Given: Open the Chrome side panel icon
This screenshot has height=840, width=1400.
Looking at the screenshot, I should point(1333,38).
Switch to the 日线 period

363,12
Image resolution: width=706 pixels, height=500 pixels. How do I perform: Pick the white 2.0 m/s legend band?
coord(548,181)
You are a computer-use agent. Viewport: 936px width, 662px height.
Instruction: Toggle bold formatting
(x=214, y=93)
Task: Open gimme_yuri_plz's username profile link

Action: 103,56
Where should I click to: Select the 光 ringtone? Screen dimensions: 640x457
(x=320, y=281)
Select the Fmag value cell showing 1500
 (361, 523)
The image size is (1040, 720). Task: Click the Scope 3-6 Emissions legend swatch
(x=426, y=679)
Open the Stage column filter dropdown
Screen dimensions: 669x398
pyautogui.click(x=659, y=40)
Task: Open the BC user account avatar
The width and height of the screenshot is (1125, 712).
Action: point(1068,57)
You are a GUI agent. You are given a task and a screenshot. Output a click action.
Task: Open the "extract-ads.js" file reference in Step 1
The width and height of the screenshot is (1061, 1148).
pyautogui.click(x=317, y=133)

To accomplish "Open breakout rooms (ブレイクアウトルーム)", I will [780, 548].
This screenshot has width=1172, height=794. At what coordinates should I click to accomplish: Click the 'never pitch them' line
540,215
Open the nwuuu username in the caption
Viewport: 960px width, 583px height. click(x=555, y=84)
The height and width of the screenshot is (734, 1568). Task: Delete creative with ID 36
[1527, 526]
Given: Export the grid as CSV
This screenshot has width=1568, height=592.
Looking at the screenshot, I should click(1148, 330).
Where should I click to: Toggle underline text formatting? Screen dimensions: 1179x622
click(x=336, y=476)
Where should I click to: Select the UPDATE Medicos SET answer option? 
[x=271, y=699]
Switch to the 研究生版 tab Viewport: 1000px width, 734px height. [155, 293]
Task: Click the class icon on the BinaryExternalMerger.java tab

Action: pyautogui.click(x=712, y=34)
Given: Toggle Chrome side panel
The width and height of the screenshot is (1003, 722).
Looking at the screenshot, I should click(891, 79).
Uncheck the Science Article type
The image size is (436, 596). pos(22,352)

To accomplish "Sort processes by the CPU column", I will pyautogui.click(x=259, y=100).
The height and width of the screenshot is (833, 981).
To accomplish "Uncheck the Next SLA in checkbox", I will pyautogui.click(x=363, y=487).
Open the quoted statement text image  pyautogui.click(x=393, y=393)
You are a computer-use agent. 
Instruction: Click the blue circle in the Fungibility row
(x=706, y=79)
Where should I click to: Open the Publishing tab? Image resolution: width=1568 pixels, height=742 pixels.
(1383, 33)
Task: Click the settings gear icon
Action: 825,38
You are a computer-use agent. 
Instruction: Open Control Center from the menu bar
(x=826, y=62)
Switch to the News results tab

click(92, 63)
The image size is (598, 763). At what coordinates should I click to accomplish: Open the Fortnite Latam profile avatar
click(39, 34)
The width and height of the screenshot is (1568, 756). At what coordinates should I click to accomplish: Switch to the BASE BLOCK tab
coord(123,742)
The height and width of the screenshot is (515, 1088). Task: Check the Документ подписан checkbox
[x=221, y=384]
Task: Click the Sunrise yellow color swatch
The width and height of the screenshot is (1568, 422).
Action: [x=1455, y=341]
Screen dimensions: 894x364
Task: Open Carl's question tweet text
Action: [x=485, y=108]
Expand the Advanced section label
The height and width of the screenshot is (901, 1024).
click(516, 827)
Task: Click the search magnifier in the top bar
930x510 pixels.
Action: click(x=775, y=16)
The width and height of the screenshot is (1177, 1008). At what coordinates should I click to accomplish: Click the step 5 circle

- - - - -

→ **Required action**: Output the data once more, exactly as it appears above.

→ **Finished task**:
Given: Open the Chrome side panel icon
This screenshot has height=840, width=1400.
Looking at the screenshot, I should point(1333,38).
Switch to the 日线 period

363,12
Image resolution: width=706 pixels, height=500 pixels. How do I perform: Pick the white 2.0 m/s legend band?
coord(548,181)
You are a computer-use agent. Viewport: 936px width, 662px height.
Instruction: Toggle bold formatting
(x=214, y=93)
Task: Open gimme_yuri_plz's username profile link

Action: 103,56
Where should I click to: Select the 光 ringtone? Screen dimensions: 640x457
(x=320, y=281)
Select the Fmag value cell showing 1500
 (361, 523)
The image size is (1040, 720). Task: Click the Scope 3-6 Emissions legend swatch
(x=426, y=679)
Open the Stage column filter dropdown
Screen dimensions: 669x398
pyautogui.click(x=659, y=40)
Task: Open the BC user account avatar
The width and height of the screenshot is (1125, 712).
Action: point(1068,57)
You are a GUI agent. You are given a task and a screenshot. Output a click action.
Task: Open the "extract-ads.js" file reference in Step 1
The width and height of the screenshot is (1061, 1148).
pyautogui.click(x=317, y=133)

To accomplish "Open breakout rooms (ブレイクアウトルーム)", I will [780, 548].
This screenshot has width=1172, height=794. At what coordinates should I click to accomplish: Click the 'never pitch them' line
540,215
Open the nwuuu username in the caption
Viewport: 960px width, 583px height. click(x=555, y=84)
The height and width of the screenshot is (734, 1568). Task: Delete creative with ID 36
[1527, 526]
Given: Export the grid as CSV
This screenshot has width=1568, height=592.
Looking at the screenshot, I should click(1148, 330).
Where should I click to: Toggle underline text formatting? Screen dimensions: 1179x622
click(x=336, y=476)
Where should I click to: Select the UPDATE Medicos SET answer option? 
[x=271, y=699]
Switch to the 研究生版 tab Viewport: 1000px width, 734px height. [155, 293]
Task: Click the class icon on the BinaryExternalMerger.java tab

Action: pyautogui.click(x=712, y=34)
Given: Toggle Chrome side panel
The width and height of the screenshot is (1003, 722).
Looking at the screenshot, I should click(891, 79).
Uncheck the Science Article type
The image size is (436, 596). pos(22,352)

To accomplish "Sort processes by the CPU column", I will pyautogui.click(x=259, y=100).
The height and width of the screenshot is (833, 981).
To accomplish "Uncheck the Next SLA in checkbox", I will pyautogui.click(x=363, y=487).
Open the quoted statement text image  pyautogui.click(x=393, y=393)
You are a computer-use agent. 
Instruction: Click the blue circle in the Fungibility row
(x=706, y=79)
Where should I click to: Open the Publishing tab? Image resolution: width=1568 pixels, height=742 pixels.
(1383, 33)
Task: Click the settings gear icon
Action: 825,38
You are a computer-use agent. 
Instruction: Open Control Center from the menu bar
(x=826, y=62)
Switch to the News results tab

click(92, 63)
The image size is (598, 763). At what coordinates should I click to accomplish: Open the Fortnite Latam profile avatar
click(39, 34)
The width and height of the screenshot is (1568, 756). At what coordinates should I click to accomplish: Switch to the BASE BLOCK tab
coord(123,742)
The height and width of the screenshot is (515, 1088). Task: Check the Документ подписан checkbox
[x=221, y=384]
Task: Click the Sunrise yellow color swatch
The width and height of the screenshot is (1568, 422).
Action: [x=1455, y=341]
Screen dimensions: 894x364
Task: Open Carl's question tweet text
Action: [x=485, y=108]
Expand the Advanced section label
The height and width of the screenshot is (901, 1024).
click(516, 827)
Task: Click the search magnifier in the top bar
930x510 pixels.
Action: click(x=775, y=16)
The width and height of the screenshot is (1177, 1008). At what coordinates should I click to accomplish: Click the step 5 circle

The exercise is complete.